# problems cutting font on flock with vinyl express r-31 series II cutter



## kh86 (Apr 3, 2015)

hello and help! i am using a vinyl express R-31 series II cutter to print cad-cut flock. previously, i was using a Vinyl Express Qe60+ and had no problems. 

i use the cutter to print letters in a variety of typefaces. about 20% of my usual fonts work, but now 80% of them do not. what i'm experiencing is wiggly letters, shortened letters, not entirely cut, and not sharp like before. sometimes the cutter will skip letters and words entirely. sometimes the cutter will just drag a long blade cut randomly throughout the sheet. it's as if the really detailed typefaces come out fine, and the basic fonts do not.

here are the image links that will show you exactly what i'm describing

View image: trouble 1
View image: trouble 3
View image: trouble 4
View image: IMG 1131

i cannot find any instructions for pairing the vinyl express R-31 series II with flock. the only configurations i found on Stahls are intended for the roland cutter. they are...
FORCE: 170g - 220g / OFFSET: 0.50 / SPEED: 50 cm/s

i am using a 60 degree angle flock blade. 

my method: i create the files in Adobe Illustrator, turn them into outlines, and then export them as .eps files with my Mac. i then transfer the files over to my Windows 7 PC. the software i received (VE LXI Expert and Production Manager Cloud) seem to be working with no issue. 

i think i need help configuring the cutter for this type of material in the VE LXi Expert program. 

this is the response i got from signwarehouse:

"The recommended settings for the Roland plotter will be nothing like what you will need to use on the R-Series. 

First, the speed on the R-Series plotter must be above 400 at all times. This allows the unit to clear the memory buffer sufficiently in order to prevent data loss.

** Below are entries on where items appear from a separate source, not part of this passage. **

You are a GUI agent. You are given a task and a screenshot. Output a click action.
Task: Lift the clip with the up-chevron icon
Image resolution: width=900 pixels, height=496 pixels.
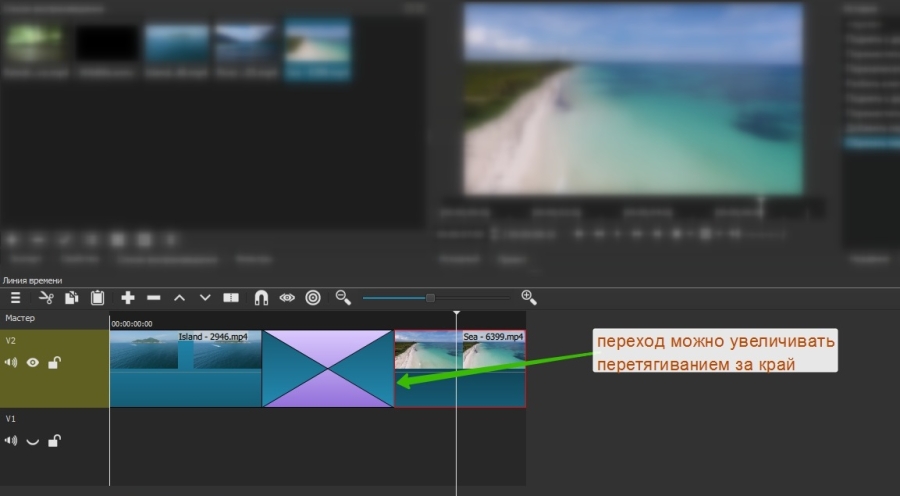180,298
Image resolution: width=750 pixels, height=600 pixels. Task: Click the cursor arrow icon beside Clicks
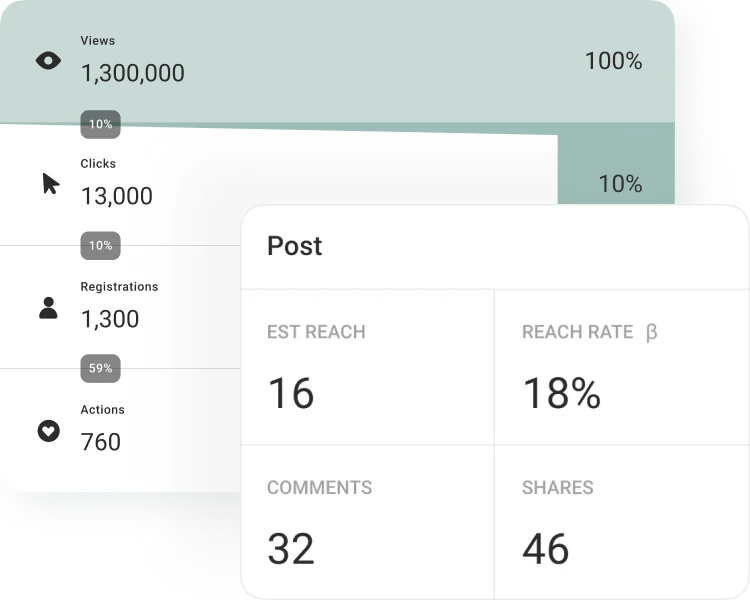[50, 184]
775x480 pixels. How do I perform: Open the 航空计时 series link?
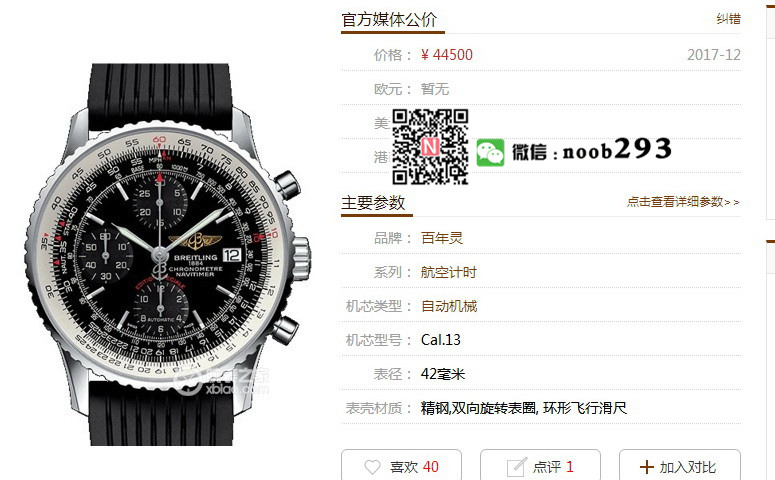[448, 272]
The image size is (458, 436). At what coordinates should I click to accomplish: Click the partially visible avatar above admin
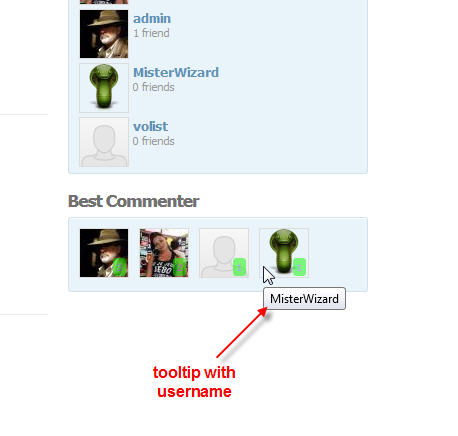click(104, 2)
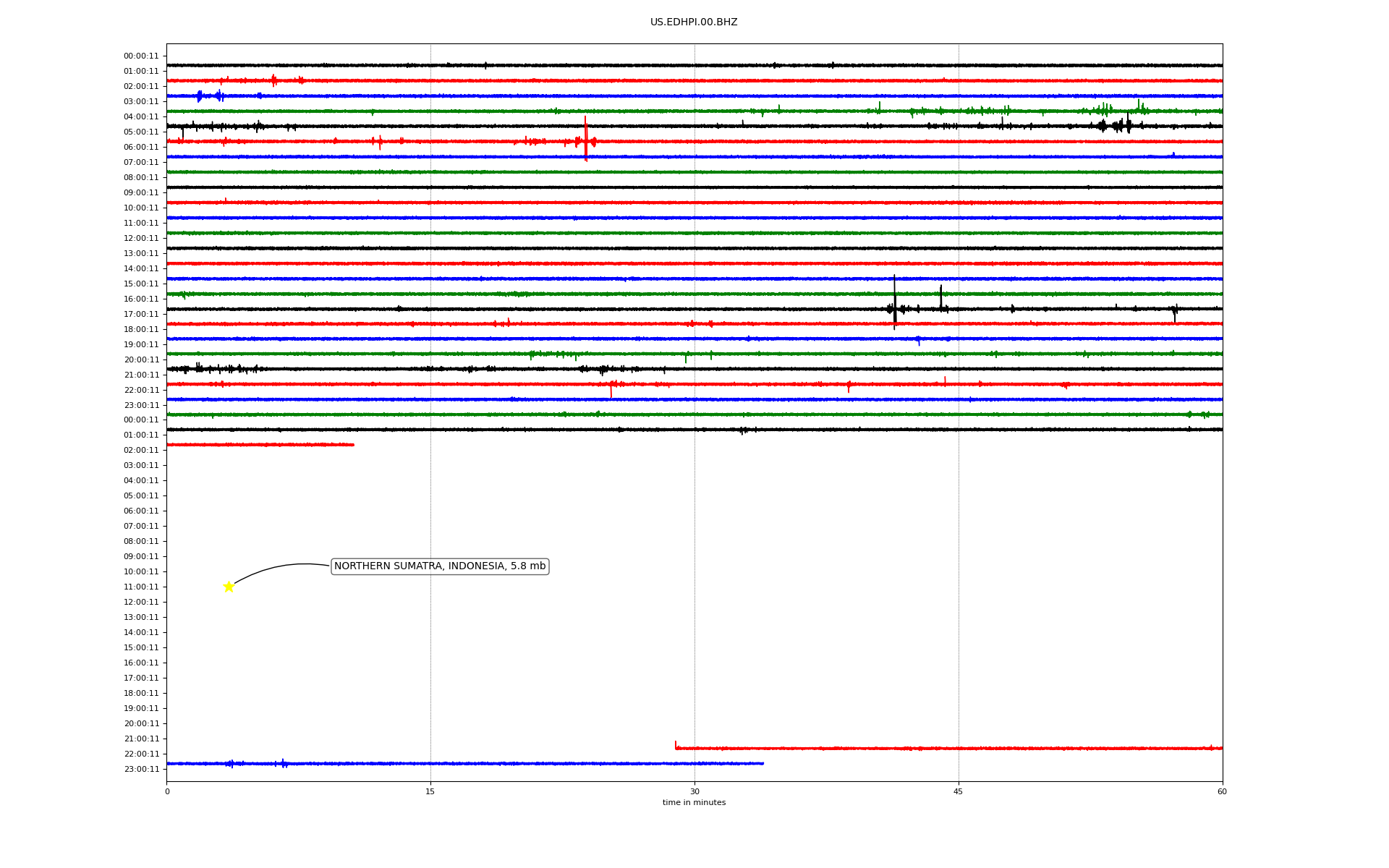Click the yellow earthquake star marker
The width and height of the screenshot is (1389, 868).
pyautogui.click(x=229, y=587)
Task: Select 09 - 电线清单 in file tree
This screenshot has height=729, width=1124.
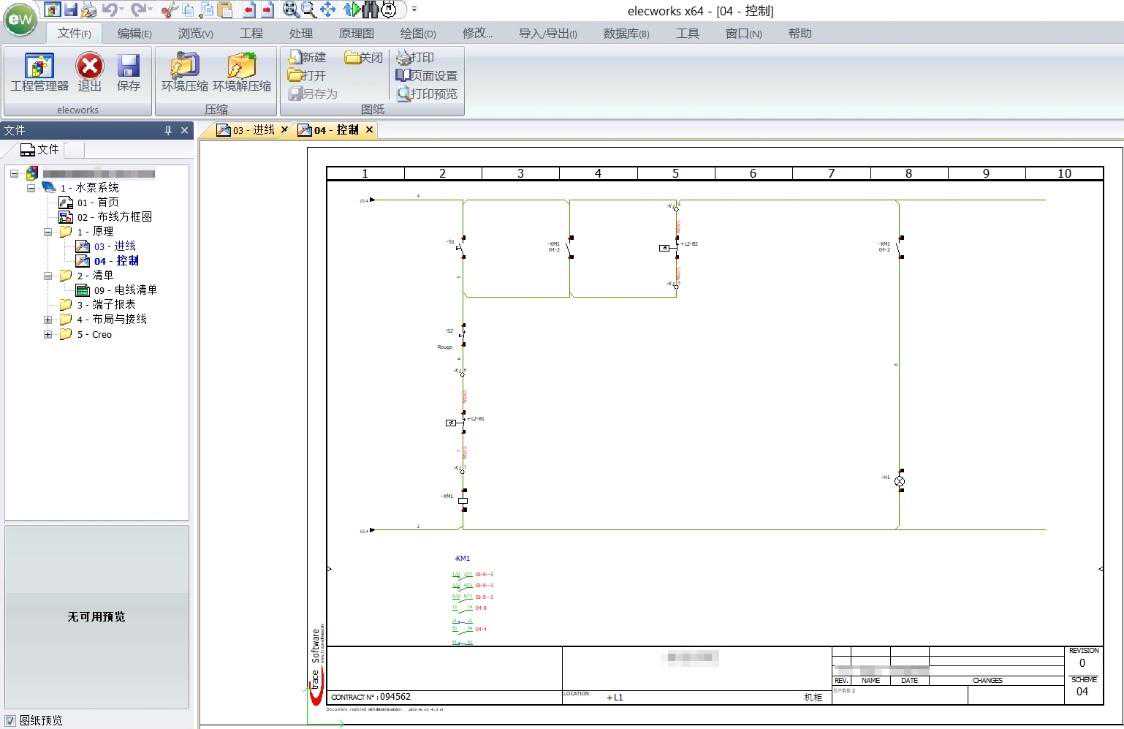Action: coord(125,290)
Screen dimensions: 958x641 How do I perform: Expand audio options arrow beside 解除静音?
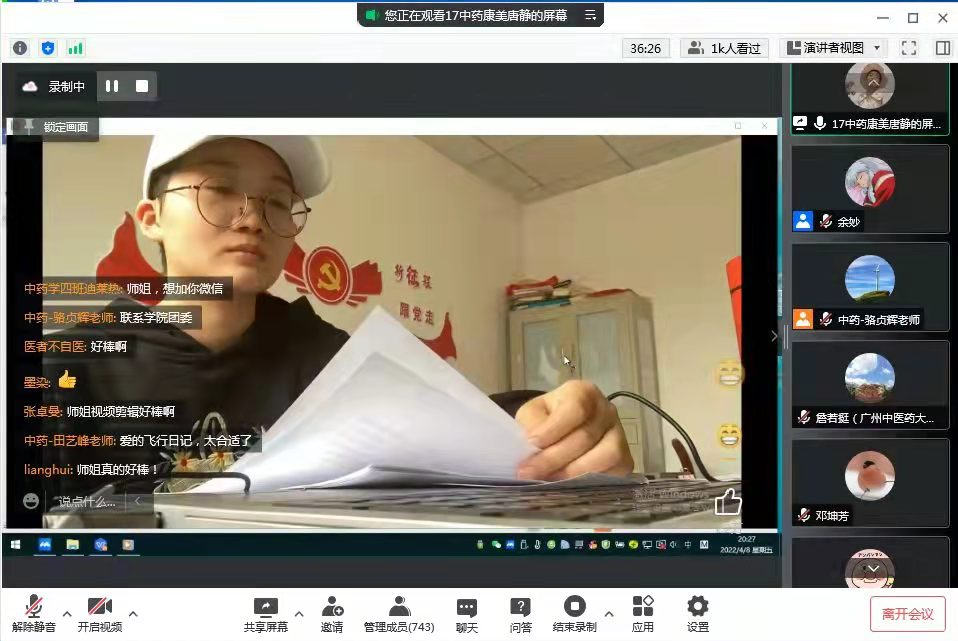tap(67, 613)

Secondly, cut depth is a combination of the amount of blade exposed from the holder, the position of the holder within the unit, and the amount of pressure applied. Start by adjusting the amount of exposed blade to match the thickness of this material. Once complete, lost the holder into the carriage arm so that, while powered on but at rest, the bottom of the holder is between 1/8" and 1/4" above the media. Afterward, perform a test cut from the plotter and either increase or decrease the pressure to adjust the depth of cut (increase the pressure to cut deeper, decrease the pressure to cut less deeply). Generally, the R-Series plotters require significantly more pressure than professional grade plotters. 

Finally, as a craft or hobby plotter, the R-Series may be unable to cut some specialty materials that are very thick or dense. This machine was intended for cutting softer materials."

i've followed all those instructions and yet my typefaces are still not working. hopefully there is someone else in this tshirt world that has experienced this problem as well!

hanging by a thread here,
katie


----------



## CaviarDreams (Apr 3, 2015)

I was having a similar issue with both of my R-31 Plotters. I too was using a 60 degree blade until I switched back to a 45 degree generic Roland blade, I reset the knife offset back to default. I know Vinyl Express strongly encourages you change the knife offset to 0.011in or else the plotter won't cut correctly, but when I had it at that setting the cuts would come out really jagged in certain spots and no matter how much I tried to get it to work, it just wouldn't cut the way it was supposed to. if you reset the knife offset the check box is no longer activated meaning it won't use a knife offset. I've tried everything from 0.011in to 0.20in for the offset and nothing worked. I hope this helps you with the problem you are having.


----------



## kh86 (Apr 3, 2015)

CaviarDreams - thank you for the response.

What material were you cutting? I'm trying to cad-cut flock (heat transfer material)


----------



## idonaldson (Sep 29, 2008)

I have found that more blade in flock on tight corners pulls up the material. I get my best results in a 60 deg blade and a slightly slower speed. Flock tends to have a consistency that causes the blade to jump if traveling too fast. If it is a small design or one not traveling over long lengths, then I am cutting twice which means I am not digging down into the material. Hopes this helps some.


----------